The Adult Beginner track produced two works—the first, Sleep Slip, was choreographed by Kaitlin McCarthy and the dancers. Seven dancers, wearing black business attire, explored the myriad movement possibilities of silver umbrellas that spun, shook, and floated through the space. Standout moments included one in which two dancers placed their cupped hands atop their umbrellas, creating a creature’s eyes that interacted shyly with one another. All of the beginning dancers carried peaceful expressions of awe and wonder as their umbrellas cavorted buoyantly, seemingly of their own volition. Bryon Carr created the second piece for the Adult Beginner Sessions, titled day-to-day and driven by the lyrics of Ray Lamontagne’s song, Till the Sun Turns Black. Ten well-rehearsed dancers spread out evenly in the space performed several movement phrases with clear lines and intention. Carr varied the group’s unison using soloists and counterpoint, but the work’s spacing and acting out of the lyrics called a teenage recital piece to mind.

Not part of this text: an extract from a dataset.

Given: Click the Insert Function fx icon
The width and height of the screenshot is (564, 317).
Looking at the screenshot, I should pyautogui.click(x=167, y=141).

KT Niehoff’s Dance Film Track, now in its second year, produced eleven short films, an intriguing change to Strictly’s lineup. The films sped by quickly, leaving the viewer with fleeting sensations and a few lasting images. Student directors were afforded the unique chance to work with a professional cinematographer, composer, and editor in order to create beautiful, high-definition works 1.5-2 minutes in length. Yujie Chen’s Light Years, filmed on train tracks, featured dancer Ashley Pietro as the center of a love triangle with two men. The three dancers tumbled, tearing at one another, and Pietro, after an evocative gaze into the camera’s lens, ultimately made her way into the distance alone. Emma Hreljanovic’s haunting Boomerang juxtaposed shots of a creepy, hooded figure with a woman walking in a dark cityscape, flinching, as if remembering or playing out scenes of an assault. [dis]placed, by Jaclyn Fross, contained interesting, gravity defying camera work, as two dancers fell into and pushed off of a wall, which, turned 90°, seemed to be the floor. Some films, such as Kata Cots’s Love in Fifteen Folds and Lauren Milburn’s Forget-Me-Not, blurred the lines between dance and film. Can folding origami or throwing powder paint bombs really be considered movement? Films like these, involving minimal shots of the human body in motion, can elevate movements such as the camera’s pan across an open field or the ripple of ferns in the wind into the realm of dance.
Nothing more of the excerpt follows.